What is needed:
Each entry below is to be transcribed exactly.

Items from a dataset
####

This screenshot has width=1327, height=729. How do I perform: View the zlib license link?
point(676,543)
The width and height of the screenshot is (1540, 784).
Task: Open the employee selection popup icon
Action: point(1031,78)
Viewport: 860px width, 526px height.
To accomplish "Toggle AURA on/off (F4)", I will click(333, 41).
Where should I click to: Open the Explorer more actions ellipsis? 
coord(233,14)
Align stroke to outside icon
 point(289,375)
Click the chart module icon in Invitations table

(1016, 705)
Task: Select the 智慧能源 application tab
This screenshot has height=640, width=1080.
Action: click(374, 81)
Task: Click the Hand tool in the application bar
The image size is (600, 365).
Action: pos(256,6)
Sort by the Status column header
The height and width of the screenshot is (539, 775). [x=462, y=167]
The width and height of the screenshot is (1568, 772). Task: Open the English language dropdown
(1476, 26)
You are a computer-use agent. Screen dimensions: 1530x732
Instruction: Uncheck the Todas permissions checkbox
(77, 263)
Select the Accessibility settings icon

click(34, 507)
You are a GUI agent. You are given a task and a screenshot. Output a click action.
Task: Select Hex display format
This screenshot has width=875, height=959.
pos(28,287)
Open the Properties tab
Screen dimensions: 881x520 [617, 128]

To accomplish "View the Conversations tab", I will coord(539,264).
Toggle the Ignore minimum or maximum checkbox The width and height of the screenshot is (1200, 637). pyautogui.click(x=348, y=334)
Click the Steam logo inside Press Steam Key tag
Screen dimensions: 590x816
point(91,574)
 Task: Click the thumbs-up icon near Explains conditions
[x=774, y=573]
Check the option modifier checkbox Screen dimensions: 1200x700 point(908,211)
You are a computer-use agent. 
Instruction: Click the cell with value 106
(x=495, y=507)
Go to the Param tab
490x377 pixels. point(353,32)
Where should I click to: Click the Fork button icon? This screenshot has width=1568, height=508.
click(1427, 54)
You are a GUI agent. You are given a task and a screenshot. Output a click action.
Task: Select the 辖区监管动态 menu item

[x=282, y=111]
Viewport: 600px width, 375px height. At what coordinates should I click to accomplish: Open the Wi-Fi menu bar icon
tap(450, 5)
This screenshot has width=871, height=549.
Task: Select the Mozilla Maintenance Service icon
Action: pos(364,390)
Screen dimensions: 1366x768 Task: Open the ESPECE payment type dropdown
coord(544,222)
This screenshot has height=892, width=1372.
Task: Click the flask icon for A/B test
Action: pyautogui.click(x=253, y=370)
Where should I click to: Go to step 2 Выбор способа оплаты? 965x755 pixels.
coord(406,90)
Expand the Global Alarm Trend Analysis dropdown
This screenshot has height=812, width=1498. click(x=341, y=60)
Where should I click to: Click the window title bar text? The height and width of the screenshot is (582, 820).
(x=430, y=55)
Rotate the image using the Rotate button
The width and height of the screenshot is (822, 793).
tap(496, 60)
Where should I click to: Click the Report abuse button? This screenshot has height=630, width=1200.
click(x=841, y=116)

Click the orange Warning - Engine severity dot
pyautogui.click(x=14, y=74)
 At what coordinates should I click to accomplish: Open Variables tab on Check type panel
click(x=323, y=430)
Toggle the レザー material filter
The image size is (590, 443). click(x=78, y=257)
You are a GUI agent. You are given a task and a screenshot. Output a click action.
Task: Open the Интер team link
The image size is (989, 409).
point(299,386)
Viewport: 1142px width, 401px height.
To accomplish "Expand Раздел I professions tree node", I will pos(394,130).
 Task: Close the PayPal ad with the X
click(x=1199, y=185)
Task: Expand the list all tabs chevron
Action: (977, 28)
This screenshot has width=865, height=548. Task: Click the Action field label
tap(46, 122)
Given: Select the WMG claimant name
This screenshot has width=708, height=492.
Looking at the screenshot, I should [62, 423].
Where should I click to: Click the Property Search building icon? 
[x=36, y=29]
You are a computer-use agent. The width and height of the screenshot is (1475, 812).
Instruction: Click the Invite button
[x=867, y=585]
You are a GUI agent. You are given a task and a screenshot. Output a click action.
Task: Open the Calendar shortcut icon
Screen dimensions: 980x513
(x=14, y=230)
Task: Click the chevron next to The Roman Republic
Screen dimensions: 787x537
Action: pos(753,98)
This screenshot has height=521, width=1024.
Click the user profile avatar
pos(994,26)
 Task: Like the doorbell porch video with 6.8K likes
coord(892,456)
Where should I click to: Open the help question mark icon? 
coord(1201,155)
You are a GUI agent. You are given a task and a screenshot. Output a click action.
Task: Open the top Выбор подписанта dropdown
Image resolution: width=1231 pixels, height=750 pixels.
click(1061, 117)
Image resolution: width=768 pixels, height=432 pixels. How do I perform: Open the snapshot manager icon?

####

Solution for this task:
This screenshot has width=1327, height=729. How do I perform: View the zlib license link?
point(676,543)
The width and height of the screenshot is (1540, 784).
Task: Open the employee selection popup icon
Action: point(1031,78)
Viewport: 860px width, 526px height.
To accomplish "Toggle AURA on/off (F4)", I will click(333, 41).
Where should I click to: Open the Explorer more actions ellipsis? 
coord(233,14)
Align stroke to outside icon
 point(289,375)
Click the chart module icon in Invitations table

(1016, 705)
Task: Select the 智慧能源 application tab
This screenshot has height=640, width=1080.
Action: click(374, 81)
Task: Click the Hand tool in the application bar
The image size is (600, 365).
Action: pos(256,6)
Sort by the Status column header
The height and width of the screenshot is (539, 775). [x=462, y=167]
The width and height of the screenshot is (1568, 772). Task: Open the English language dropdown
(1476, 26)
You are a computer-use agent. Screen dimensions: 1530x732
Instruction: Uncheck the Todas permissions checkbox
(77, 263)
Select the Accessibility settings icon

click(34, 507)
You are a GUI agent. You are given a task and a screenshot. Output a click action.
Task: Select Hex display format
This screenshot has width=875, height=959.
pos(28,287)
Open the Properties tab
Screen dimensions: 881x520 [617, 128]

To accomplish "View the Conversations tab", I will coord(539,264).
Toggle the Ignore minimum or maximum checkbox The width and height of the screenshot is (1200, 637). pyautogui.click(x=348, y=334)
Click the Steam logo inside Press Steam Key tag
Screen dimensions: 590x816
point(91,574)
 Task: Click the thumbs-up icon near Explains conditions
[x=774, y=573]
Check the option modifier checkbox Screen dimensions: 1200x700 point(908,211)
You are a computer-use agent. 
Instruction: Click the cell with value 106
(x=495, y=507)
Go to the Param tab
490x377 pixels. point(353,32)
Where should I click to: Click the Fork button icon? This screenshot has width=1568, height=508.
click(1427, 54)
You are a GUI agent. You are given a task and a screenshot. Output a click action.
Task: Select the 辖区监管动态 menu item

[x=282, y=111]
Viewport: 600px width, 375px height. At what coordinates should I click to accomplish: Open the Wi-Fi menu bar icon
tap(450, 5)
This screenshot has width=871, height=549.
Task: Select the Mozilla Maintenance Service icon
Action: pos(364,390)
Screen dimensions: 1366x768 Task: Open the ESPECE payment type dropdown
coord(544,222)
This screenshot has height=892, width=1372.
Task: Click the flask icon for A/B test
Action: pyautogui.click(x=253, y=370)
Where should I click to: Go to step 2 Выбор способа оплаты? 965x755 pixels.
coord(406,90)
Expand the Global Alarm Trend Analysis dropdown
This screenshot has height=812, width=1498. click(x=341, y=60)
Where should I click to: Click the window title bar text? The height and width of the screenshot is (582, 820).
(x=430, y=55)
Rotate the image using the Rotate button
The width and height of the screenshot is (822, 793).
tap(496, 60)
Where should I click to: Click the Report abuse button? This screenshot has height=630, width=1200.
click(x=841, y=116)

Click the orange Warning - Engine severity dot
pyautogui.click(x=14, y=74)
 At what coordinates should I click to accomplish: Open Variables tab on Check type panel
click(x=323, y=430)
Toggle the レザー material filter
The image size is (590, 443). click(x=78, y=257)
You are a GUI agent. You are given a task and a screenshot. Output a click action.
Task: Open the Интер team link
The image size is (989, 409).
point(299,386)
Viewport: 1142px width, 401px height.
To accomplish "Expand Раздел I professions tree node", I will pos(394,130).
 Task: Close the PayPal ad with the X
click(x=1199, y=185)
Task: Expand the list all tabs chevron
Action: (977, 28)
This screenshot has width=865, height=548. Task: Click the Action field label
tap(46, 122)
Given: Select the WMG claimant name
This screenshot has width=708, height=492.
Looking at the screenshot, I should [62, 423].
Where should I click to: Click the Property Search building icon? 
[x=36, y=29]
You are a computer-use agent. The width and height of the screenshot is (1475, 812).
Instruction: Click the Invite button
[x=867, y=585]
You are a GUI agent. You are given a task and a screenshot. Output a click action.
Task: Open the Calendar shortcut icon
Screen dimensions: 980x513
(x=14, y=230)
Task: Click the chevron next to The Roman Republic
Screen dimensions: 787x537
Action: pos(753,98)
This screenshot has height=521, width=1024.
Click the user profile avatar
pos(994,26)
 Task: Like the doorbell porch video with 6.8K likes
coord(892,456)
Where should I click to: Open the help question mark icon? 
coord(1201,155)
You are a GUI agent. You are given a task and a screenshot. Output a click action.
Task: Open the top Выбор подписанта dropdown
Image resolution: width=1231 pixels, height=750 pixels.
click(1061, 117)
Image resolution: width=768 pixels, height=432 pixels. How do I perform: Open the snapshot manager icon?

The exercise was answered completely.